From 2004 to 2005, Amarasekare served as the vice chair officer of the Ecological Society of America's Theory Section. She subsequently served as Chair Officer of the Theory Section from 2005 to 2006.

In 2017, Amarasekare was named a Fellow of the Ecological Society of America for "distinguished contributions to theoretical ecology, particularly our understanding of the spatial and temporal dynamics of populations and communities."
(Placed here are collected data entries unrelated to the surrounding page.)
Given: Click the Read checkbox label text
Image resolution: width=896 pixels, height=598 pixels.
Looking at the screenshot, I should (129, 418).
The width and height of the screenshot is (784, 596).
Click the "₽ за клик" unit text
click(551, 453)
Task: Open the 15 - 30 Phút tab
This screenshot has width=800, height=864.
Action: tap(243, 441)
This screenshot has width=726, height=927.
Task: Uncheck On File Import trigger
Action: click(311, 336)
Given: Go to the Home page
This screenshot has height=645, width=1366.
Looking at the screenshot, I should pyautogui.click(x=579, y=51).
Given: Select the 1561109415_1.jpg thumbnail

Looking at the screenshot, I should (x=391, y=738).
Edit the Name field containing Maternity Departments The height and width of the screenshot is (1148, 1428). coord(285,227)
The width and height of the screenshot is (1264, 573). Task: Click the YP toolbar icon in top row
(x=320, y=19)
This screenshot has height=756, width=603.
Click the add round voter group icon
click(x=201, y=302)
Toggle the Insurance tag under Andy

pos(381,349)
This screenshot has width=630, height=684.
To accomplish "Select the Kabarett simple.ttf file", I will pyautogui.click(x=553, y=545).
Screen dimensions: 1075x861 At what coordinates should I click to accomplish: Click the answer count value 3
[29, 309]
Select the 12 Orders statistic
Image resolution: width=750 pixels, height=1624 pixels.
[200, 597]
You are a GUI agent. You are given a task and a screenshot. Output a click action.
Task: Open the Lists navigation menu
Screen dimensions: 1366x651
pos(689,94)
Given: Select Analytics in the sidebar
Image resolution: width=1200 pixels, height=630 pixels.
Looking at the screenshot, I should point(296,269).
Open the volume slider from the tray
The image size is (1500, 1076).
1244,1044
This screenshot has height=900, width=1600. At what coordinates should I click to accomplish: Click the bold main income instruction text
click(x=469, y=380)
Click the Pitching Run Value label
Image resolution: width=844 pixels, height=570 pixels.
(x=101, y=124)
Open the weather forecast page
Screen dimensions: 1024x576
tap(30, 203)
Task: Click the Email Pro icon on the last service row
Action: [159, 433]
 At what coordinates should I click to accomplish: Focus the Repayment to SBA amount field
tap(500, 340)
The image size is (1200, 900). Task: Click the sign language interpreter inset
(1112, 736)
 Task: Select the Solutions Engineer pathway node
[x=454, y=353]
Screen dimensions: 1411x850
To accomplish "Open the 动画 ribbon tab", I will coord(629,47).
Following administrative hearings in September 2021, UCLA suspended Amarasekare for one year without pay beginning in June 2022. The university did not publicly disclose the reasons for her suspension, and prohibited her from disclosing them either. More than 300 scientists from around the world signed a January 2023 petition calling for Amarasekare's reinstatement.

Selected publications 
 The metacommunity concept: a framework for multi‐scale community ecology. Ecology letters, 7(7), 601–613.
 Why intraspecific trait variation matters in community ecology. Trends in ecology & evolution, 26(4), 183–192.
 Pollen limitation of plant reproduction: ecological and evolutionary causes and consequences. Ecology, 85(9), 2408–2421.
 Competitive coexistence in spatially structured environments: a synthesis. Ecology letters, 6(12), 1109–1122.
 Spatial heterogeneity, source-sink dynamics, and the local coexistence of competing species. The American Naturalist, 158(6), 572–584.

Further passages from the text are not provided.